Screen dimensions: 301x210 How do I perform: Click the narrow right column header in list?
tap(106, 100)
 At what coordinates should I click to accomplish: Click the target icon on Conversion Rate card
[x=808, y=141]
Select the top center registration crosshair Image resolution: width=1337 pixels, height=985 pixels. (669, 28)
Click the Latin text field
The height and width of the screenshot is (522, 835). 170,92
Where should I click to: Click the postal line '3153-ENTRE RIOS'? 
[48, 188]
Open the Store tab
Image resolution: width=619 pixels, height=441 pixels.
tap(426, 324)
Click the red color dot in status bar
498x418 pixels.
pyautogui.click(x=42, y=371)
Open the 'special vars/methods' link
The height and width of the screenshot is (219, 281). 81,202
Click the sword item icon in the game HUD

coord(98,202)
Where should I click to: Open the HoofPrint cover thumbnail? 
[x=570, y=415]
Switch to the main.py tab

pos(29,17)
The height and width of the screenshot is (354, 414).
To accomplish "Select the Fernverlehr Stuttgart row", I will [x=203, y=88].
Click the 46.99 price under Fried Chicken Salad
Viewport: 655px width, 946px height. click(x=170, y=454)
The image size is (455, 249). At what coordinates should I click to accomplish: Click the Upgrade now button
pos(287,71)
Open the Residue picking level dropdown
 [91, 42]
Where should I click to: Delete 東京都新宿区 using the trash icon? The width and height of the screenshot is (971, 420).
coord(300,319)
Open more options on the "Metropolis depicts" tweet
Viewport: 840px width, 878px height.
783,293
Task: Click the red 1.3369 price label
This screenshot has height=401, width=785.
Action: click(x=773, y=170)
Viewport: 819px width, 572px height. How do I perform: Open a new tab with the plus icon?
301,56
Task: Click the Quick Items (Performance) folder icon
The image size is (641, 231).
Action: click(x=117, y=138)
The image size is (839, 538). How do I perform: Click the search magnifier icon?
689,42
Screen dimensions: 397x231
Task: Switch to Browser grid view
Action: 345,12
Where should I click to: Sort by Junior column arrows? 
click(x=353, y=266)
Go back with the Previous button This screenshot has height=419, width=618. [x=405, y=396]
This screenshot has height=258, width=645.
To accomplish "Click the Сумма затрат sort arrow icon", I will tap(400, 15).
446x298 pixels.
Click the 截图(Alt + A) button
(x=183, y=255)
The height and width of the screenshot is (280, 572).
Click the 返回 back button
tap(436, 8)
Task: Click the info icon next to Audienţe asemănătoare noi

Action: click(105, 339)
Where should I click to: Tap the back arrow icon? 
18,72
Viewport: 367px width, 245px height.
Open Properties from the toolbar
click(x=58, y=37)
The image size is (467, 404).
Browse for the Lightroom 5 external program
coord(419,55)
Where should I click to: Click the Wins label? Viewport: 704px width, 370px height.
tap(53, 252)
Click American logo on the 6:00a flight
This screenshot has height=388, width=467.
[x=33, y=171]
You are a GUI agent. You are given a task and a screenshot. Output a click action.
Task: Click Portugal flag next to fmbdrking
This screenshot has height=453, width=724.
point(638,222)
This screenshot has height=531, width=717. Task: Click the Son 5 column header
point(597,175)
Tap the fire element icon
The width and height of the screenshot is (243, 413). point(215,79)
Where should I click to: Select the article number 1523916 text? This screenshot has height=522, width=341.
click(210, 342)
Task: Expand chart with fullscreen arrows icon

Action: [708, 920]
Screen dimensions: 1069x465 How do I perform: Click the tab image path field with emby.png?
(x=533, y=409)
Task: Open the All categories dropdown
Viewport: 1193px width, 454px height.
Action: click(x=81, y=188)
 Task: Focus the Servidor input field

------------------------------------------------

* PROMPT: Set out exactly the lines from the one bearing "Open Properties from the toolbar" through the end of the data, including both ends and omitting all others.

* SOLUTION BELOW:
Open Properties from the toolbar
click(x=58, y=37)
The image size is (467, 404).
Browse for the Lightroom 5 external program
coord(419,55)
Where should I click to: Click the Wins label? Viewport: 704px width, 370px height.
tap(53, 252)
Click American logo on the 6:00a flight
This screenshot has height=388, width=467.
[x=33, y=171]
You are a GUI agent. You are given a task and a screenshot. Output a click action.
Task: Click Portugal flag next to fmbdrking
This screenshot has height=453, width=724.
point(638,222)
This screenshot has height=531, width=717. Task: Click the Son 5 column header
point(597,175)
Tap the fire element icon
The width and height of the screenshot is (243, 413). point(215,79)
Where should I click to: Select the article number 1523916 text? This screenshot has height=522, width=341.
click(210, 342)
Task: Expand chart with fullscreen arrows icon

Action: [708, 920]
Screen dimensions: 1069x465 How do I perform: Click the tab image path field with emby.png?
(x=533, y=409)
Task: Open the All categories dropdown
Viewport: 1193px width, 454px height.
Action: click(x=81, y=188)
 Task: Focus the Servidor input field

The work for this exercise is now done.